Why is breadcorn so dear? Because such immense, quantities of it are continually consumed by distilling. Indeed, an eminent distiller, near London, hearing this, warmly replied: “Nay, my partner and I generally distil but a thousand quarters of corn a week!” Perhaps so. Suppose five-and-twenty distillers, in and near the town, consume each only the same quantity. Here are five-and-twenty thousand quarters a week, that is, above twelve hundred and fifty thousand quarters a year, consumed in and about London! Add the distillers throughout England, and have we not reason to believe that half of the wheat produced in the kingdom is every year consumed, not by so harmless a way as throwing it into the sea; but by converting it into deadly poison—poison that naturally destroys, not only the strength and life, but also the morals of our countrymen!

“Well, but this brings in a large revenue to the king.” Is this an equivalent for the lives of his subjects? Would his majesty sell a hundred thousand of his subjects yearly to Algiers for four hundred thousand pounds? Surely no. Will he then sell them for that sum, to be butchered by their own countrymen? — But otherwise the swine for the navy cannot be fed! Not unless they are fed with human flesh? not unless they are fatted with human blood? O tell it not in Constantinople, that the English raise the royal revenue by selling the blood and flesh of their countrymen! …
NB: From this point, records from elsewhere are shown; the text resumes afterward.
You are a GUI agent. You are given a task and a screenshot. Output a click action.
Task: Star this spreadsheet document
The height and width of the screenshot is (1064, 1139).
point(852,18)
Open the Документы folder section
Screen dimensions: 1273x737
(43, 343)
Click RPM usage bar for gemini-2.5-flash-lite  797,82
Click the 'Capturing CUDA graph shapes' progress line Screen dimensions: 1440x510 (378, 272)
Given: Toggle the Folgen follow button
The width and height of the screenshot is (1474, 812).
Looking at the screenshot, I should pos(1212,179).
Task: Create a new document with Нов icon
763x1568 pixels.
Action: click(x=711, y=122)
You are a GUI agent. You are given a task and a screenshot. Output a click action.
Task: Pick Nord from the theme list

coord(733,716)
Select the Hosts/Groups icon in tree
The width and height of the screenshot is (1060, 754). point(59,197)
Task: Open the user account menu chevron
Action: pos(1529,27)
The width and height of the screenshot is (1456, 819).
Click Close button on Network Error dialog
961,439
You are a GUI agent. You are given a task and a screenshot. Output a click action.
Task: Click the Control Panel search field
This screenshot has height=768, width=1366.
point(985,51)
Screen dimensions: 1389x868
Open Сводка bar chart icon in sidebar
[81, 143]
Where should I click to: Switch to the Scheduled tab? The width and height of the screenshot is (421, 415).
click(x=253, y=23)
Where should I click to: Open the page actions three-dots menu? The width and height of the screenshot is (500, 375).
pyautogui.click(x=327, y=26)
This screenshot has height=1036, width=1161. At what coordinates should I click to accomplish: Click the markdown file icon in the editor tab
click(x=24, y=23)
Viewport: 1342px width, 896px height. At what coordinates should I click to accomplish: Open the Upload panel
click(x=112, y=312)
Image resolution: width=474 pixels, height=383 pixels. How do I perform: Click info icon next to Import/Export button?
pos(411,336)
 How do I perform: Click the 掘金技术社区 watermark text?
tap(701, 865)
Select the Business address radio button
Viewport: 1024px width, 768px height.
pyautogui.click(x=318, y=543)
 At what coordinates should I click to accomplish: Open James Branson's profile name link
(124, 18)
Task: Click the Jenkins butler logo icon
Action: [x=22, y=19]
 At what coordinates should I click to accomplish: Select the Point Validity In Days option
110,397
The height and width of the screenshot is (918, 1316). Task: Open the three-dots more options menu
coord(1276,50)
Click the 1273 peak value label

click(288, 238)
But how can the price of wheat be reduced? By prohibiting for ever that bane of health, that destroyer of strength, of life, and of virtue, distilling. Perhaps this alone will answer the whole design…

I am, sir, your humble servant, JOHN WESLEY.

John Wesley, 9 Dec. 1772, To the Editor of Lloyd’s Evening Post, Thoughts on the Present Scarcity of Provisions.

*Dates for Wesley’s sermons may be from earlier editions, not necessarily the same editions cited here.

William Booth recalls John Wesley’s early influence on him: “To me there was one God and John Wesley was his prophet. I had devoured the story of his life.” (Mr. Booth cited by Frederick Booth Tucker, 1872, The Life of Catherine Booth: The Mother of the Salvation, p. 74)

2 thoughts on ““Word to a Drunkard” & John Wesley on alcohol”

  1. Bishop Sunday Eze

    I so much cherish John Wesley’s teachings on alcoholic drinks. But why is it that Methodist people of today are no longer adhering to that godly teaching from the scriptures? Have we not deviated from what makes us (Methodist people) distinctive from those people who drink. Even in many places we now use alcoholic wine for holy Eucharist. Is because we are becoming lapse or we are regretting the teachings which we know are godly and biblically and doctrinally sound? Let the Methodists go back to their roots and show the world the light of the gospel. We should no longer compromise our long cherished godly teachings on alcoholic drinks.

  2. Very Rev Dr Samuel C. Nwankwo

    Great teaching from a man who distinguished himself in such a way that is yet to be equalled. There is poison in alcoholic beverages. Methodists and non-Methodists alike are to refrain from it.